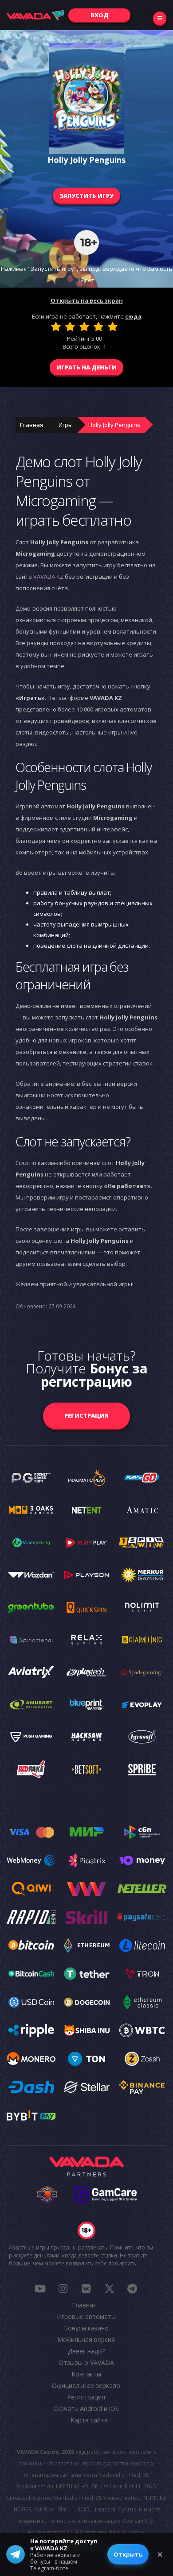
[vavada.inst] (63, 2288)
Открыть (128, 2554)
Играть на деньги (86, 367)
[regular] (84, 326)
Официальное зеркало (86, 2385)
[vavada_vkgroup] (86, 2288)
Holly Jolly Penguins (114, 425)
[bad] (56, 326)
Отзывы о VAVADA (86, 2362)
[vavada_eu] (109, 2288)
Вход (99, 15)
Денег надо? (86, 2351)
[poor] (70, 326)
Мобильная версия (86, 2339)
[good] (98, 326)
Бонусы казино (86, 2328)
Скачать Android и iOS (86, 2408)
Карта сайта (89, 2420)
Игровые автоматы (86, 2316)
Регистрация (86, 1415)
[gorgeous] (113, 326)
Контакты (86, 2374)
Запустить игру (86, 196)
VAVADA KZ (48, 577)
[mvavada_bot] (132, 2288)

--

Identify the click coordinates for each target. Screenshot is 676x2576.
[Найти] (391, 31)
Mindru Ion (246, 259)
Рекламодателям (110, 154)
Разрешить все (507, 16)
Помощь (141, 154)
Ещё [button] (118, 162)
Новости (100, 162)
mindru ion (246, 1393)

> [EXERCISE OBJECTIVE]: Look through the material above and print exactly the lines from the one containing "Официальное зеркало (86, 2385)" to the one containing "Скачать Android и iOS (86, 2408)", both included, and nothing more.

> [SOLUTION FOR THIS PROBLEM]:
Официальное зеркало (86, 2385)
[vavada_vkgroup] (86, 2288)
Holly Jolly Penguins (114, 425)
[bad] (56, 326)
Отзывы о VAVADA (86, 2362)
[vavada_eu] (109, 2288)
Вход (99, 15)
Денег надо? (86, 2351)
[poor] (70, 326)
Мобильная версия (86, 2339)
[good] (98, 326)
Бонусы казино (86, 2328)
Скачать Android и iOS (86, 2408)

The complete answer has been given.